Structure of Family LLCs
Transferring assets such as patents, museum quality art or large parcels of land owned by an individual family member into a family LLC often shields those assets from federal estate taxes. The Internal Revenue Service recognizes the legitimacy of such transfers made to allow joint management of assets, combine assets to maximize investment potency or facilitate transfers of assets to heirs. Additionally, LLCs shield their members against personal liability for company transactions. The IRS does not recognize LLCs as separate business structures; family LLCs are either partnerships or corporations. LLCs that are not incorporated have members rather than stockholders. Family LLCs that are incorporated may form a conventional C corporation or an S corporation -- the latter is a business structure for a small corporation that allows the LLC to avoid corporate income tax, while providing shareholders exemption from self-employment tax.
Articles of Organization Versus Operating Agreements
Operating agreements differ from articles of organization, which are documents filed by the family LLC with the state where the LLC is established. Articles of organization are public documents and include such information as the name of the LLC, the name of the person registering the LLC, how long the LLC is intended to be in operation and the names of any agents acting on the LLC's behalf. Operating agreements are shared only with members of the family LLC and form the contract for its operation. The operating agreement also addressed such factors as what percentage of LLC assets each family member owns, how voting is handled for resolving LLC issues, changes of membership within the LLC and transferring LLC assets.
Management of Family LLCs
Operating agreements for family LLCs formed to avoid estate taxes often set a term of existence of 100 years or more to make it easier for an estate to remain intact, as opposed to at-will LLCs that exist until family members vote to dissolve them. Many family LLCs are managed by a single member, often an elder member of the family. In such cases, the operating agreement for the LLC often includes provisions for replacing the manager when the need arises. An important aspect of the operating agreement of a family LLC is that it determines how many members are necessary to form a quorum, that is, sufficient representation of the entire LLC membership to allow a valid vote to take place. Without such provisions, family disputes can bring the operation of the LLC to a halt.
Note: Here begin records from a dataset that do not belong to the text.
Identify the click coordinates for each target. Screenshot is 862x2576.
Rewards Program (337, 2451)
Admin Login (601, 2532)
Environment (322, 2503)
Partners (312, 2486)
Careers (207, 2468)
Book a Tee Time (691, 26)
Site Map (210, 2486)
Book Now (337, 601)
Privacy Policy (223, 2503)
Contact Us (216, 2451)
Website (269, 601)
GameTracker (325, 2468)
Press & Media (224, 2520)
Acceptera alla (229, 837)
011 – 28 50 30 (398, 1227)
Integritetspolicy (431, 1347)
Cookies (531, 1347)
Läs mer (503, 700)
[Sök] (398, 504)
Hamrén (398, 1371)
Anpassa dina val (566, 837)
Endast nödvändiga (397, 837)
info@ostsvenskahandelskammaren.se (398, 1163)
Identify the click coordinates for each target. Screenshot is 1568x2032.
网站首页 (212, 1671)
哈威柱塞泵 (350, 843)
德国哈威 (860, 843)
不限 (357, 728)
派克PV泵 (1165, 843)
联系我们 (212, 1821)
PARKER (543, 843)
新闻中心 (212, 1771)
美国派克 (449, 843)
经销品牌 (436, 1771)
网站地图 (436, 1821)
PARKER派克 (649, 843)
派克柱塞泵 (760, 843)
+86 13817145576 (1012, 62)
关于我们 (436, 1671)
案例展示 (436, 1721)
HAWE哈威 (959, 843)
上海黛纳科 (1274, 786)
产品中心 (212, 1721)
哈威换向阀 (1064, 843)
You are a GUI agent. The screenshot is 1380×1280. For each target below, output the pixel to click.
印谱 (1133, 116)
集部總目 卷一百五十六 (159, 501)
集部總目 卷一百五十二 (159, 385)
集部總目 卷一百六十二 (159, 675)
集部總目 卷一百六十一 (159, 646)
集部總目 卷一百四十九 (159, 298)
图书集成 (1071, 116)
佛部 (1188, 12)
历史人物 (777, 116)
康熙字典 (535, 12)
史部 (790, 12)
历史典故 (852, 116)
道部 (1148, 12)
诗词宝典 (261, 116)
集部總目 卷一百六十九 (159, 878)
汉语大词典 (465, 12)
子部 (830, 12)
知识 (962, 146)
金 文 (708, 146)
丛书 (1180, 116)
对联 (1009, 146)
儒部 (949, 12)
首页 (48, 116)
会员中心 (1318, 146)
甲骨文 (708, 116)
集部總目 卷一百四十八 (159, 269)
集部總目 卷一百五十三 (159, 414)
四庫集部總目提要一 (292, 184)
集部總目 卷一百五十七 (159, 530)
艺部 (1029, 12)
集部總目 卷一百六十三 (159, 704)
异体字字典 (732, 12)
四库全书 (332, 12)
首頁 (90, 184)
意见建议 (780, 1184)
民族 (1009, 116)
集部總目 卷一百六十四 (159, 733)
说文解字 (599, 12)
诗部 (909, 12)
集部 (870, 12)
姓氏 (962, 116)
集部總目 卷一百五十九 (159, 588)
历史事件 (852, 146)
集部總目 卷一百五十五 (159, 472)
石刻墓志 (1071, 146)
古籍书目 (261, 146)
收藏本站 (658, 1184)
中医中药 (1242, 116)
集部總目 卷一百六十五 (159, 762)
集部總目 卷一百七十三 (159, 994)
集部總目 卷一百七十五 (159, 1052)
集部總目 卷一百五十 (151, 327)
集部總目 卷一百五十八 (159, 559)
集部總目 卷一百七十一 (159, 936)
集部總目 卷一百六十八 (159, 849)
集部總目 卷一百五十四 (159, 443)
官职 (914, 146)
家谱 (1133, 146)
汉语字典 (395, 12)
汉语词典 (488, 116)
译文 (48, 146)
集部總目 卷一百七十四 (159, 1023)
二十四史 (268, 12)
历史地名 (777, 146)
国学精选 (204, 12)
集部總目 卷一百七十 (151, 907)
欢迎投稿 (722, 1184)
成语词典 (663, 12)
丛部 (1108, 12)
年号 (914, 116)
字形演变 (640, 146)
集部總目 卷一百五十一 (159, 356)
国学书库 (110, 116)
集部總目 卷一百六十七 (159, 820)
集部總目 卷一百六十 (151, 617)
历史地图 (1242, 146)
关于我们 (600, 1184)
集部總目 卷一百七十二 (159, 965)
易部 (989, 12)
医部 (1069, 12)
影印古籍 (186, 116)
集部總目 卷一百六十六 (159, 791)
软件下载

Properly drafted and executed operating agreements are essential in protecting the assets of a family LLC from federal estate taxes. In Hackl v. Commissioner, a 2002 case, the U.S. Tax Court found that a family LLC had failed to demonstrate that its assets should be exempt from estate taxes. The operating agreement for the LLC included no provisions for replacing the LLC's manager, a family member appointed for life who had nearly unlimited latitude in deciding how to distribute the LLC's assets. By contrast, in Mirowski v. Commissioner, a 2008 case, the U.S. Tax Court found that the widow of the heart defibrillator implant's inventor had demonstrated "legitimate and significant non-tax reasons" for establishing a single-member LLC. In that case, assets transferred from the LLC into trusts established for her three daughters were allowed to remain exempt from federal estate tax liability.